LETTERS TO THE EDITOR |
G'Mangia, Malta
Department of Cardiothoracic Surgery, St. Luke's Hospital, G'Mangia, Malta
To the Editor:
We read with interest the article on the surgical management of the left internal thoracic artery (LITA) hypoperfusion syndrome by Zünd and colleagues, published in the September 1997 issue of The Journal of Thoracic Cardiovascular Surgery.
1 We agree that the addition of a saphenous vein graft (SVG) to the hypoperfused left anterior descending (LAD) artery territory despite LITA graft implantation is beneficial to the patient, especially in the acute phase. Although there was no mortality from the ITA hypoperfusion syndrome in this series, it is a serious condition that is potentially lethal,
2,3 and reoperation is associated with increased morbidity.
4 In our practice, the addition of an SVG to a hypoperfused LAD is performed during the original period of cardioplegic arrest (along with the other elective grafts) and before clinical signs of ITA hypoperfusion syndrome occur.
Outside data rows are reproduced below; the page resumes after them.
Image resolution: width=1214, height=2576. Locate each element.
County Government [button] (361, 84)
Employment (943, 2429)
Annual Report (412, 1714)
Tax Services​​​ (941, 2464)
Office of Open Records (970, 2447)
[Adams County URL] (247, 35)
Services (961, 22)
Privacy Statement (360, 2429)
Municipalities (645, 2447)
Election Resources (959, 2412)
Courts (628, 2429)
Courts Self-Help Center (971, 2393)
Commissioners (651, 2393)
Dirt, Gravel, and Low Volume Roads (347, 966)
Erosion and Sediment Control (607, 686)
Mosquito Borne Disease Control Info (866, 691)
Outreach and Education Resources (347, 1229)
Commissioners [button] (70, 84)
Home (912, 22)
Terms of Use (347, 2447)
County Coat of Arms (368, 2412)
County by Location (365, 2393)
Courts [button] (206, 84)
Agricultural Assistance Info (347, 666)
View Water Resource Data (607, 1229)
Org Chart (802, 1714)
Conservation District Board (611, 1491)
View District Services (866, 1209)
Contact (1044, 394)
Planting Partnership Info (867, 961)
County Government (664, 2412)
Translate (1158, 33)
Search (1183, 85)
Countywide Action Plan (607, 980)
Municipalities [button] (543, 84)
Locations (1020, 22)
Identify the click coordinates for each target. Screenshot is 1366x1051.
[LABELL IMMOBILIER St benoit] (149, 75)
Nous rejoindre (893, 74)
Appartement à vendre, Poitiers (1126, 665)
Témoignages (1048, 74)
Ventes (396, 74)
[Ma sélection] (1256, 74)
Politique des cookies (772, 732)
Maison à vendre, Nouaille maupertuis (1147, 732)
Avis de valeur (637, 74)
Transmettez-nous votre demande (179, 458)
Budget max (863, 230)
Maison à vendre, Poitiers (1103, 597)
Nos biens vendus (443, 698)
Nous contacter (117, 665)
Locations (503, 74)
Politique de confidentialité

We implant an additional SVG to the LAD when the LITA is small and the flow is adequate but suboptimal. We are very pleased to note that the long-term flow rate of the LITA and SVG are satisfactory and there are no negative effects of one graft on the other, because we have not been able to carry out these measurements in our unit. The distance between the ITA graft and the suppplemental SVG was not discussed in this article, but recently it was shown that an increase in this distance improves the LITA graft survival.
5 We believe that our approach of prophylactically adding an SVG to a potentially hypoperfused LAD territory is less traumatic to the patient and to the surgical team.